The book begins not with words but with a map. Titled "The Journey," it shows the thousands of miles traveled by 15-year-old Lina, her 10-year-old brother Jonas and their mother, Elena, in 1941 after they were snatched from their home in the Lithuanian city of Kaunas in the middle of the night, thrown on a truck and transported across Belarus to a labor camp in Siberia and finally to the Arctic Circle.
"They took me in my nightgown" are the book's first words. It's a horrific scene of forced family separation. Lina's father is missing, and the family's terror only intensifies as her mother trades all her money and several items of jewelry to Russian soldiers to keep her two children by her side as they navigate an uncertain future.
They haven't been told where they will be taken or why they were even on the Soviets' list. That story gradually unfolds over the course of this elegantly written yet fast-paced novel in flashbacks triggered by the events of the family's capture.
"Between Shades of Gray" is written retrospectively from Lina's point of view, a subliminal indication to the reader that despite the hardships she endures, she will survive.
Lina is headstrong and an artist. The daughter of a professor, she idolizes the Norwegian artist Edvard Munch for his honesty and had hoped to attend a top-notch art academy before that dream was thwarted. In the labor camps where she was forced to dig potatoes out of the ground with her bare hands but not allowed to eat them, Lina uses drawing to channel "a sadness so deep, like your very core has been hollowed out and fed back to you from a dirty bucket."
In writing "Between Shades of Gray," Sepetys traveled to Lithuania twice to interview survivors of the Soviet genocide.
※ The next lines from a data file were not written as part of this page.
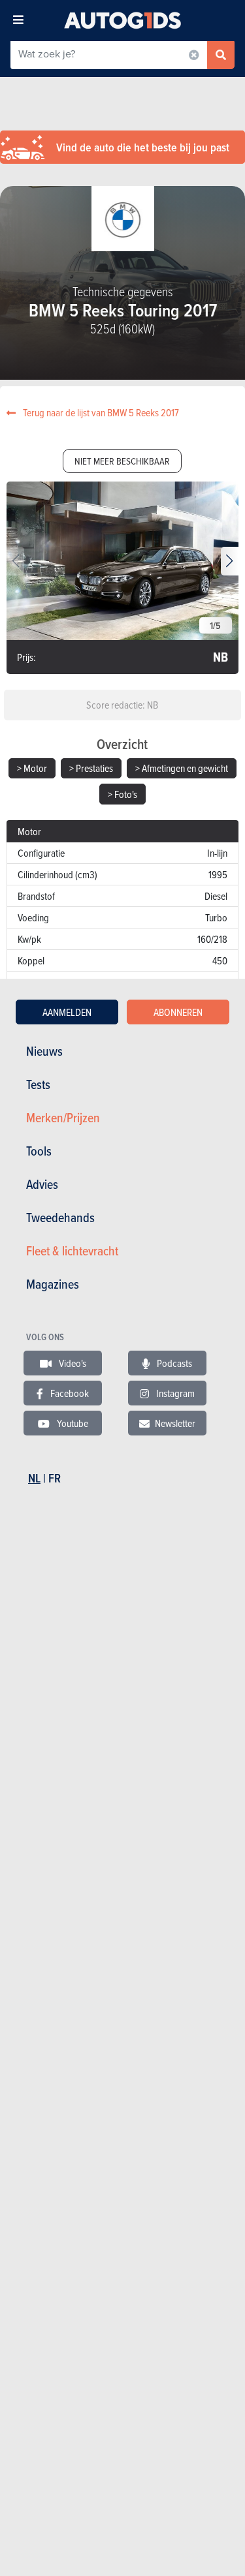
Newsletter (175, 1423)
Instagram (174, 1393)
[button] (229, 561)
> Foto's (122, 794)
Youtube (71, 1423)
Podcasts (173, 1363)
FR (54, 1478)
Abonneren (178, 1012)
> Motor (32, 768)
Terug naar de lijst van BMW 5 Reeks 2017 (100, 412)
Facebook (68, 1393)
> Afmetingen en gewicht (181, 768)
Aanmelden (66, 1012)
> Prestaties (91, 768)
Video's (71, 1363)
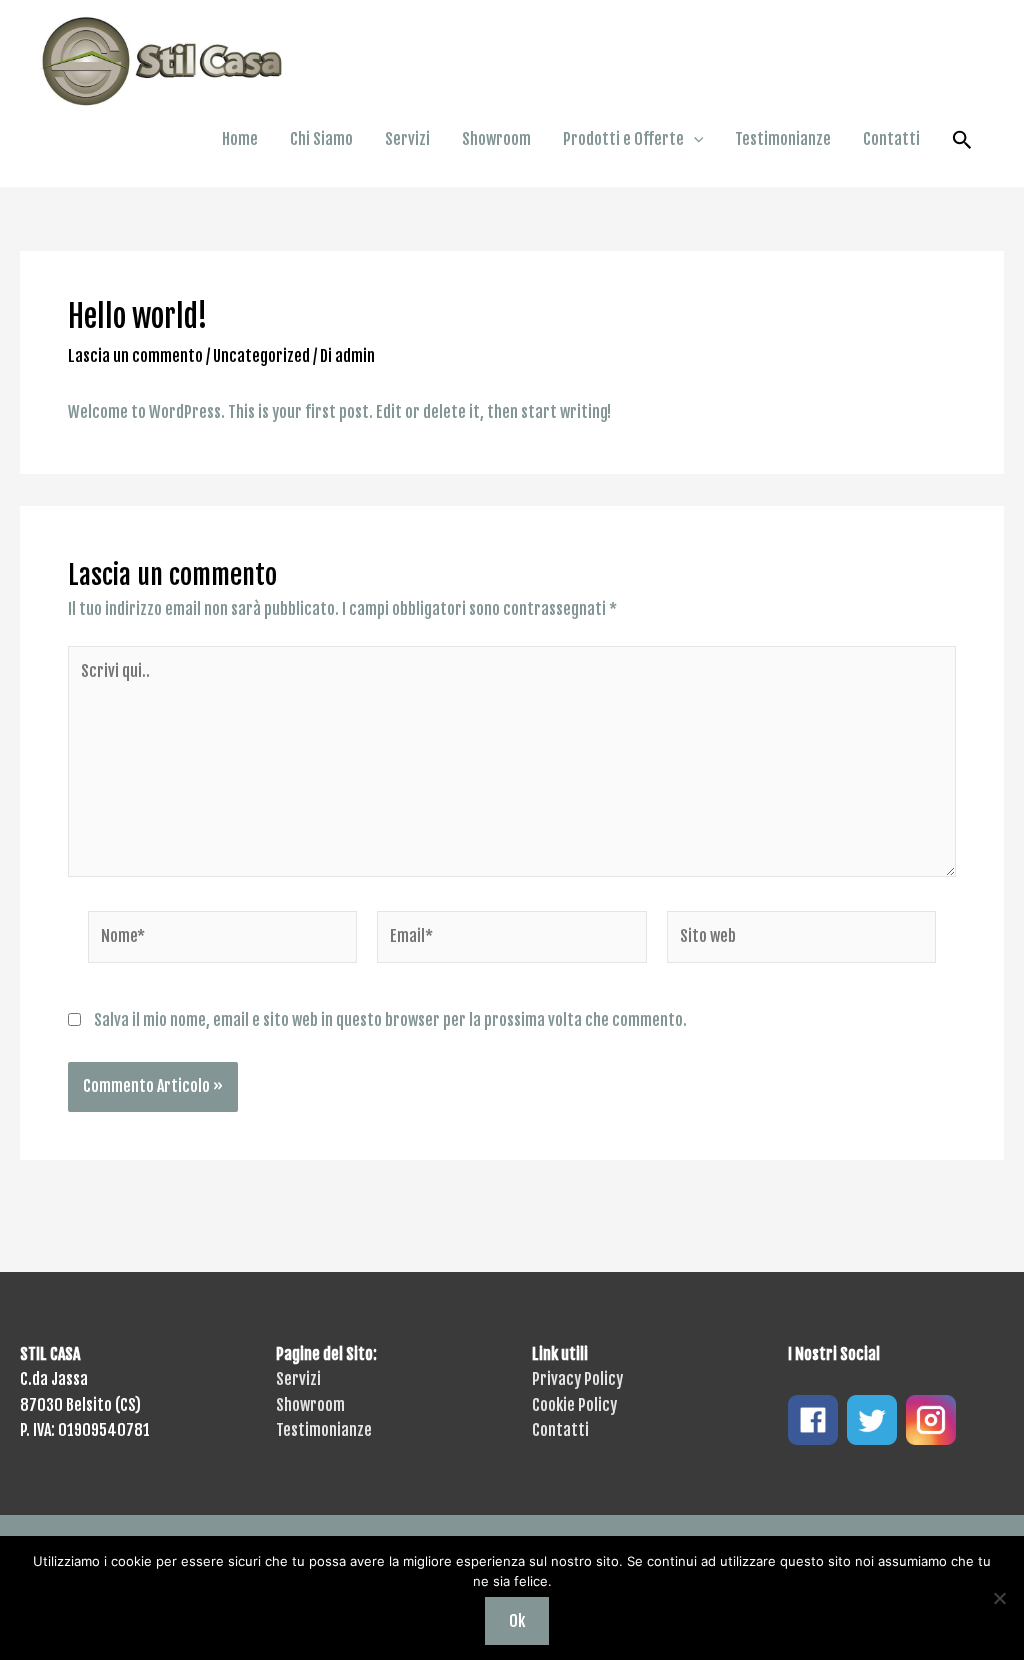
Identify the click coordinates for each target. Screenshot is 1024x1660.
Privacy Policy (577, 1379)
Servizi (407, 139)
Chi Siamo (321, 139)
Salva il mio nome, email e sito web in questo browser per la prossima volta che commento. (390, 1020)
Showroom (496, 139)
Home (240, 139)
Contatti (891, 139)
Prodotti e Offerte (623, 139)
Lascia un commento (135, 356)
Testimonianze (783, 139)
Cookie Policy (574, 1405)
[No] (999, 1598)
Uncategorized (261, 356)
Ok (517, 1621)
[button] (694, 139)
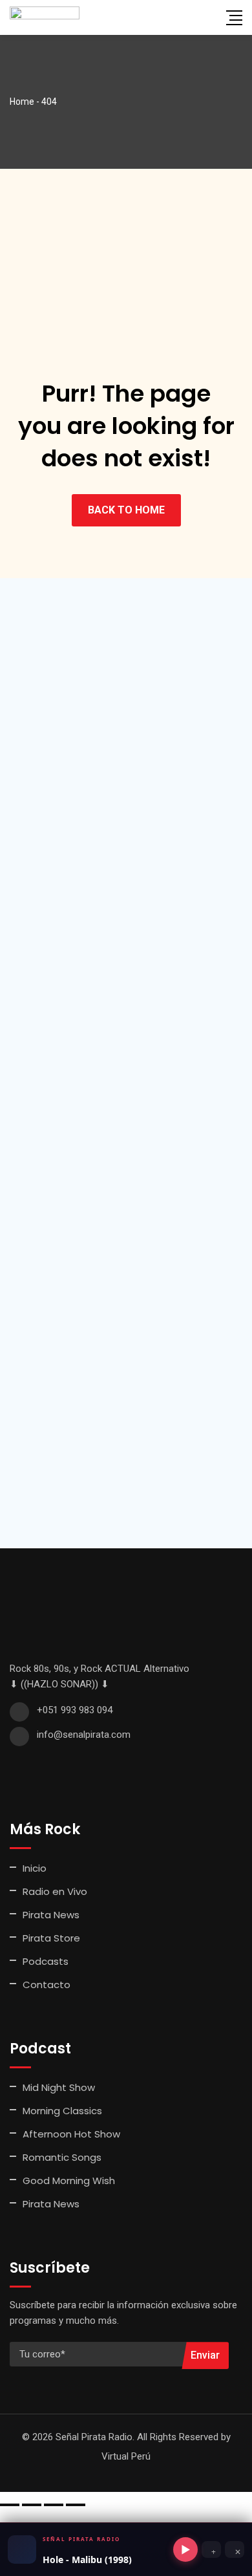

The details of those interviews are folded into the book's larger narrative with a sober clarity that simultaneously horrifies and fascinates, making the tragedy of the characters' situations palpable.
Truth isn't only stranger than fiction. Incorporated into the story line of "Between Shades of Gray," it's more repulsive. The daily lives of Lina and her family are punctuated by cruelty and a starvation so severe they regularly sucked the crumbs out from under their fingernails. A man who was caught eating a stolen beet was punished by having his teeth ripped out with pliers. Lina's reward for drawing a portrait of the labor camp's commander was a loaf of bread thrown in the dirt at her feet and a can of sardines that was pelted at her head and drew blood.